Analysis of the results emerging from the exploratory study showed how chronic pain entails a series of effective and ineffective behaviors that affect the means of adaptation of elderly adults in relationship to MAR. Responses in means of adaptation reveal the experience of living with chronic benign pain during aging, given that it describes the process through which elderly adults use their internal and external resources to take over environmental demands and, thus, control the stimuli that trigger pain to achieve adapting to their condition. Comprehending the experience of chronic benign pain during aging from the perspective of the Adaptation model by Callista Roy provides theoretical support to the data of the exploratory study and show the need to use nursing theories in order to enhance and understand disciplinary phenomena.
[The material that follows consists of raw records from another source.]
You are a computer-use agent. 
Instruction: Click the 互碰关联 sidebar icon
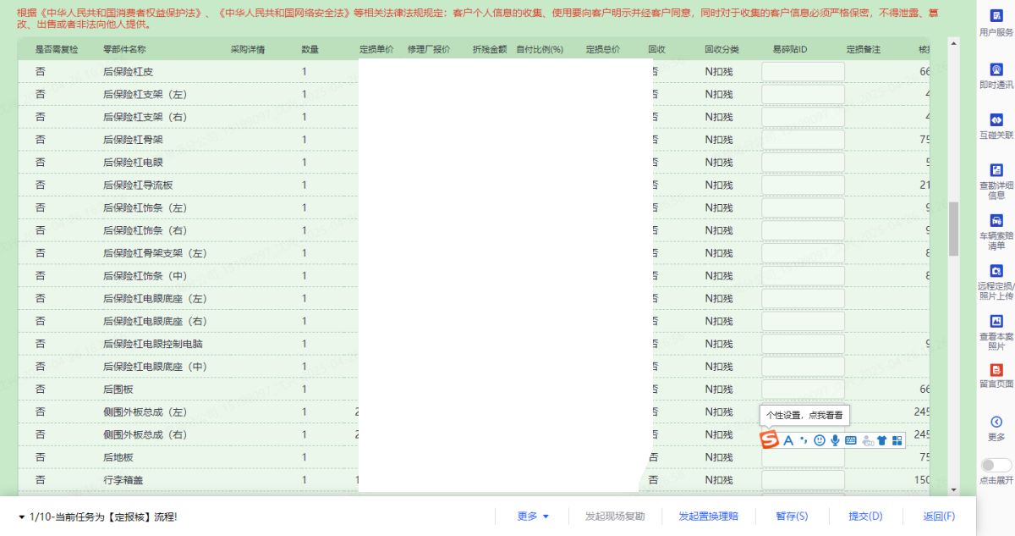click(x=996, y=120)
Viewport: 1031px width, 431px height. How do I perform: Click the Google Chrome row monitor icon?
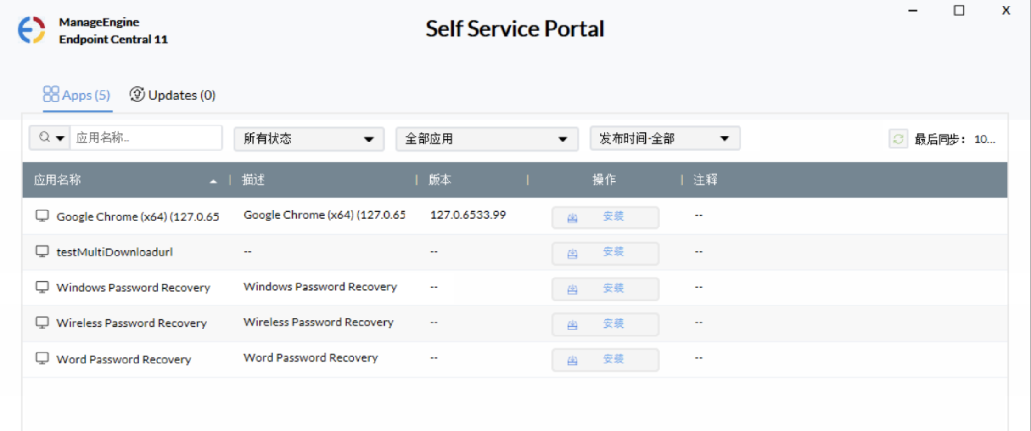point(42,216)
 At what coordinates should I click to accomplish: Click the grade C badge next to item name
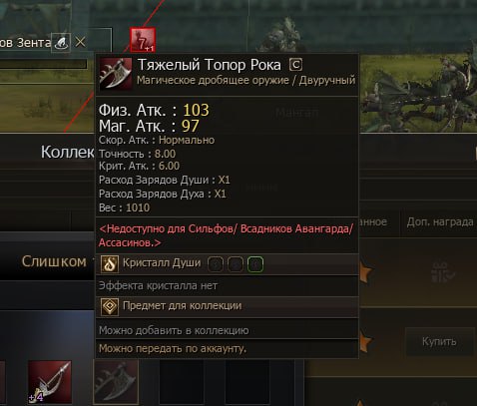295,65
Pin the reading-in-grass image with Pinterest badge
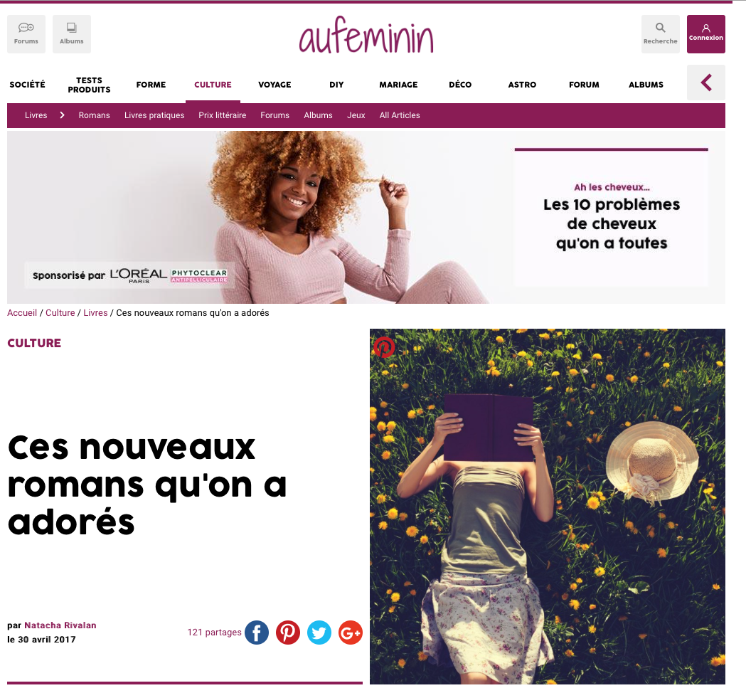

Through this exploratory study, support is granted to the MAR conceptual elements, evidenced through the analysis of some proposals inherent to the model, to corroborate their compliance. We were able to verify the pertinence and validity of one of the MAR proposals: “human beings, as adaptive systems, have the capacity to adapt to and create changes in the environment”9 and this will test the coherence of the results obtained and, likewise, that the conceptual model used was appropriate for the analysis.